Putlara tapılan bir toplumda putlara tapmayı reddeden altı gencin hikayesidir asıl efsane. Tek bir yaratıcıya inanan gençler putlara tapmayı reddetmiştir. Bu durum dönemin hükümdarı tarafından anlaşılmıştır ve hükümdar bu durumdan vazgeçmelerini emretmiştir. Ancak onlar inançlarını terk etmeyi kabullenmemiş ve yaşadıkları ülkeyi terk etmeye karar vermişlerdir. Yola koyulmuş kendilerine mağara arayan gençler bir rivayete göre yolda bir çoban ve bir köpek ile karşılaşırlar. Ancak diğer bir rivayete göre bu gençler yedi kişi olarak yola çıkarlar ve yanlarında olan köpek ise kendi köpekleridir. Kendilerine bir mağara bulan bu gençlerin mağarası kısa sürede dönemin hükümdarı tarafından bulunur ve mağaradan çıkmamaları için mağaranın ağzı kapatılır. İnançlarından ödün vermemelerinin ödülü olarak Allah (c.c) tarafından Kur’an-ı Kerim’e göre 300 yıl süre ile uyutulmuşlardır. Ancak Hristiyan kaynaklarına göre bu süre 197 yıldır. Tüm rivayetlerin tek ortak noktası bu gençlerin tek bir yaratıcıya inanmış olmalarıdır.
19) Cennet Cehennem Mağaraları / Mersin
Cennet Cehennem Mağaraları:Derin ve büyük çukurlardan oluşan ve antik doğa harikaları olan Cennet ve Cehennem Mağaraları (Çökükleri). Antik çağlardan bu yana adından sıkça söz ettirmektedir. Cennet Cehennem Mağaralarınerede, nasıl gidilir, gezilecek yerleri ve konaklama hakkında elimizden geldiğince bilgiler paylaşacağız.

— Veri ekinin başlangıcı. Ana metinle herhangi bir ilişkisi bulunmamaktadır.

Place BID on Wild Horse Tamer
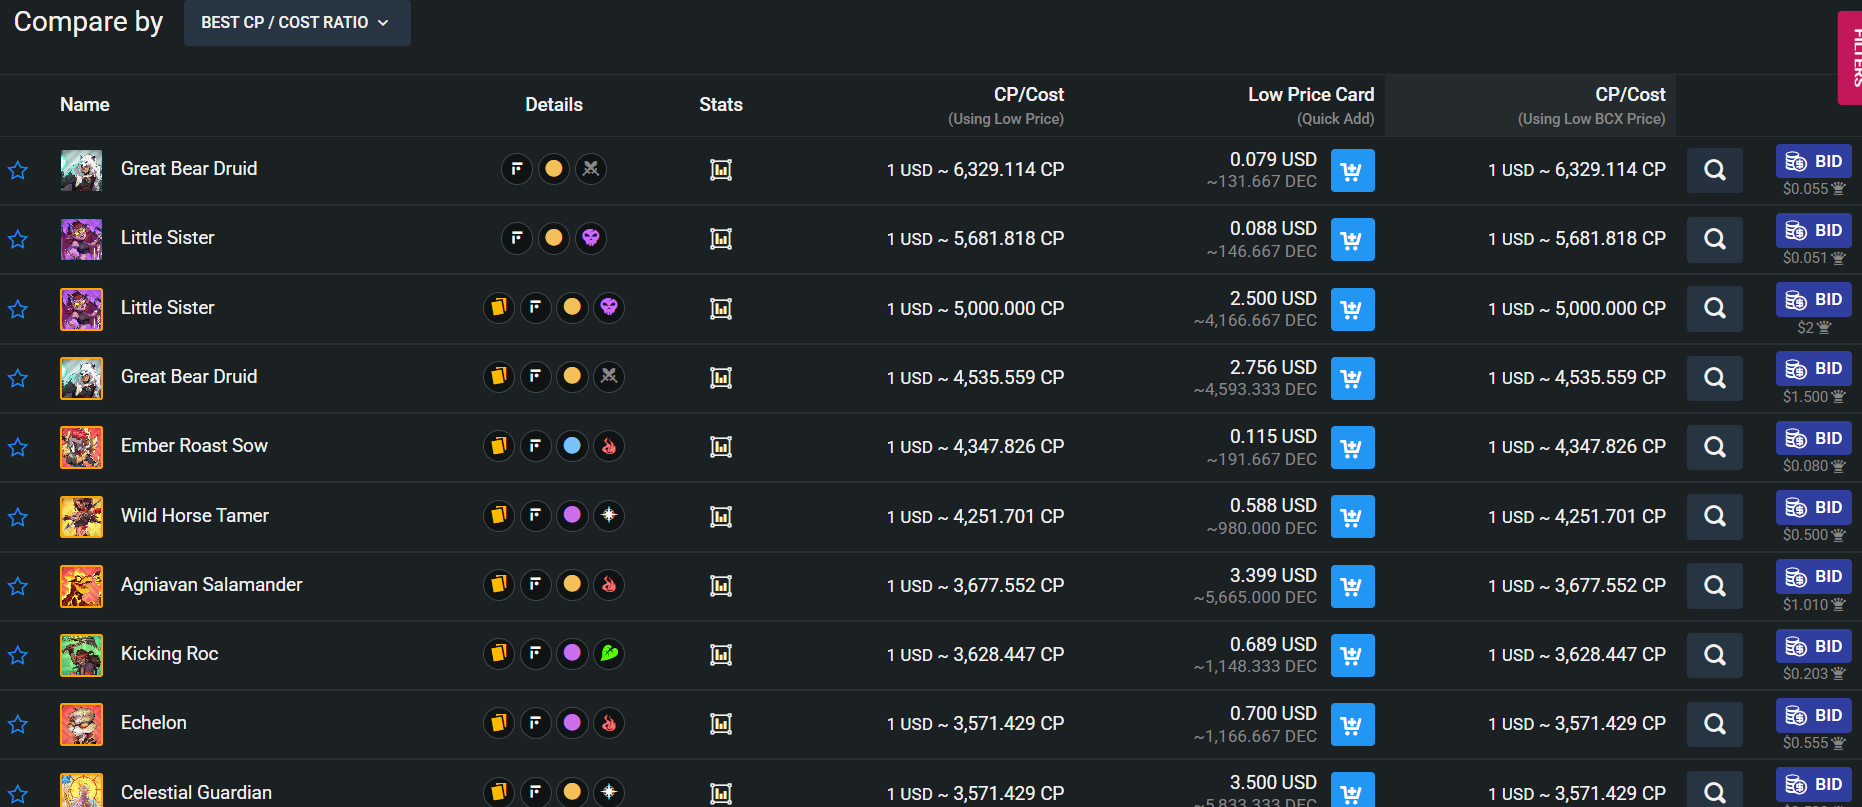Viewport: 1862px width, 807px height. pyautogui.click(x=1814, y=507)
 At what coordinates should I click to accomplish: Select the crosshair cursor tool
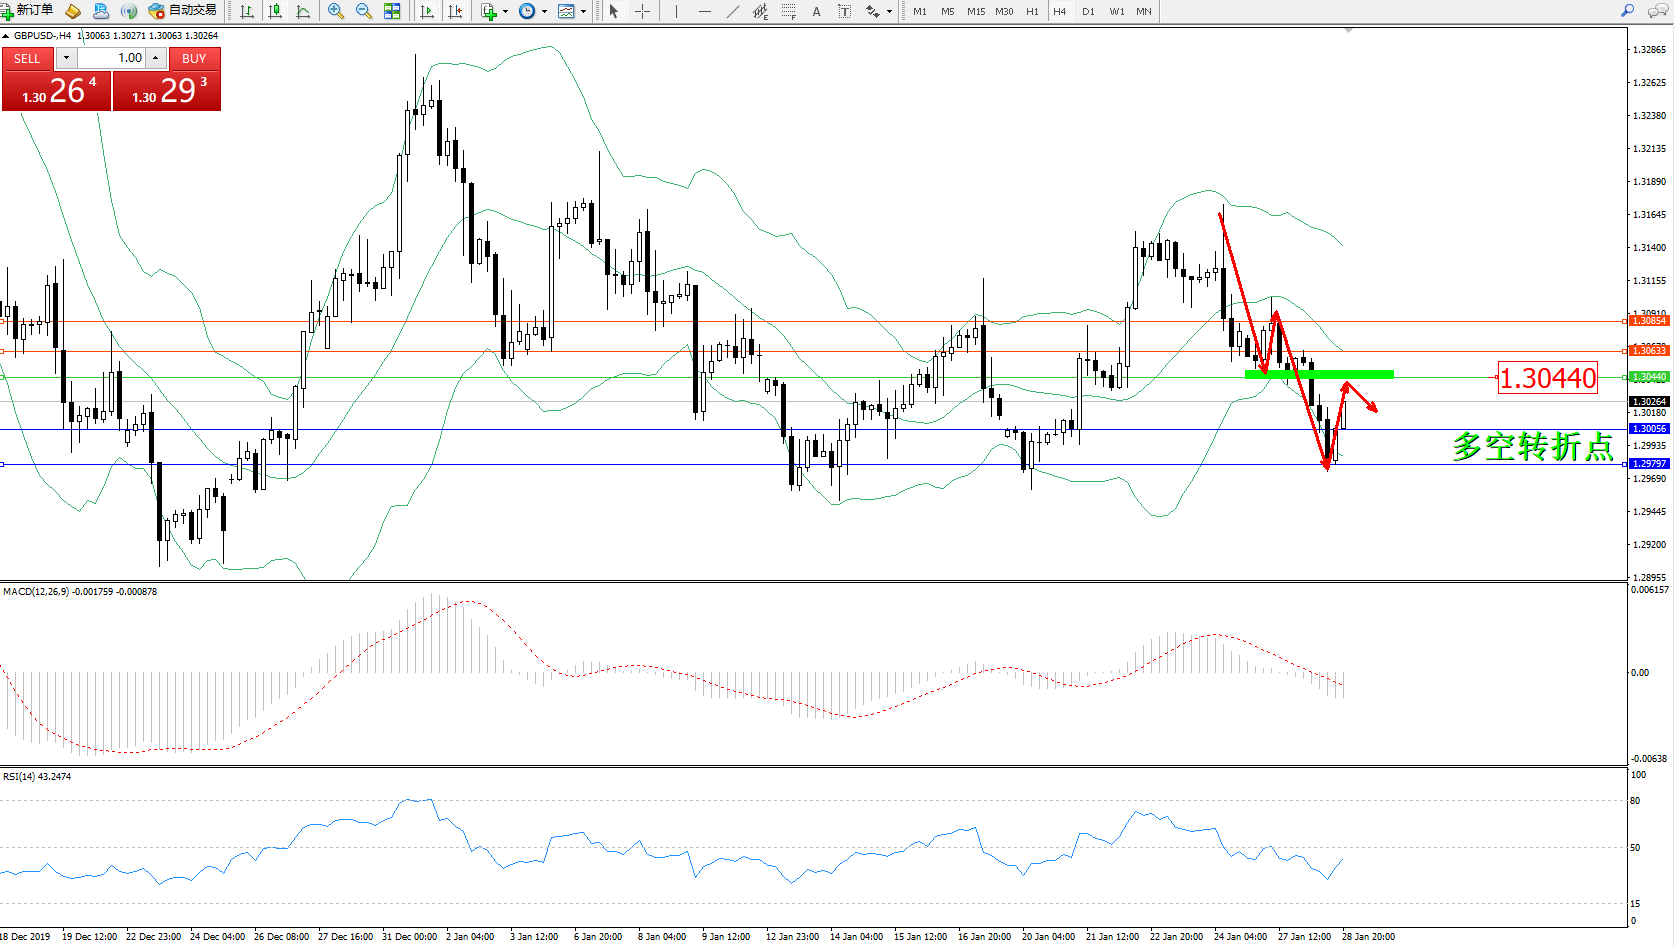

Mitolojik hikâyeleri içinde taşıyan ve kutsal birçok anlam taşıyan yerlerdir. Cennet Cehennem Mağaraları Halk arasında Cennet Cehennem Çökükleri diye anılmaktadır. Bu çökükler yeraltın sularının zamanla kireç tabakalarını eritmesi sonucu meydana gelmiştir. Ziyarete gelen kişilerin üzerinde farklı bir his bırakmaktadır. Sanki o çağı yaşıyormuşcasına gezersiniz Cennet ve Cehennem Mağaralarını.
20) Kız kalesi / Mersin
Kız kalesi:Kızkalesi’nde adım atılan her yer tarihi dokuya sahiptir. Bugün, Kızkalesi’ndeki ören yerlerinde kalelere, kiliselere, sarnıçlara, su kemerlerine, kaya mezarlarına, lahitlere, taş döşemeli yollara rastlanılmaktadır. Kıyıdaki kalenin 500 metre açığındaki küçük bir adacık üzerine kurulu kaleye, Kızkalesi denilmektedir. Son yıllarda restore edilen kaleye, sekiz kuleyle korunmuştur. Kalenin dış çevre uzunluğu 192 metredir.
Burada eski dönemlerden kalma 4-5 tane kilise bulunmaktadır. Su kuyuları ve sarnıçların yanında, Lemas çayından su kemerleri ile getirilen sular, Kızkalesi’nin su ihtiyacını karşılamaktadır. Büyük kiliseye giden taş döşeli Kutsal Yol’da, yol boyunca dizilmiş irili ufaklı lahitler görenleri hayrete düşürmektedir.
21) Kadifekale / İzmir
Kadifekale:M.Ö. 541 yılında Persler ve Lidyaylılar arasındaki savaşta Perslerin galip gelmesiyle m.ö.334’e kadar ege bölgesine İyon yerleşimi devam etmiştir. İskender’in Anadolu’ya çıkışı ve pers egemenliğinin bitmesi üzerine bölgede Helenistik dönem başlar ve m.ö. 134 de biter. Helenler beraberlerinde kendi şehirleşme projelerini uygular. Böylece Helenlerin istediği, Dönemin büyük şehirleri olan Efes, Bergama, Rodos, İskenderiye gibi büyük ticaret ve liman şehridir. Büyük şehir için büyük alana ihtiyaç vardı. Bu şehrin eski İzmir’de kurulması hem konum ile hem de alanın küçüklüğünden dolayı imkansızdı. Bundan dolayı İskender yeni yer olarak, bugün Kadifekale olarak bilinen Pagos tepesi ve çevresine yeni şehri kurmayı düşünür. Bir rivayete göre İskender Pagos’da(Kadifedağı) gördüğü rüya üzerine yeni şehri buraya kurmaya karar vermiştir. İskender’in ölümünden sonra generaller arasında ki ikilik nedeniyle proje bir süre askıda kalır. Generaller arasındaki savaşı Lysimachos kazanması sonucu yeni İzmir’in kuruluşunu tamamlanır. Şehri Pagos tepesinde kurmaya başlar. Kadifekale, imparatorluklar arasında sık sık el değiştirdiğinden terkedilmiş ve zamanla harabeye dönmüştür. 18.yy da Kadifekale tekrar yerleşime açılır ve günümüze kadar gelir.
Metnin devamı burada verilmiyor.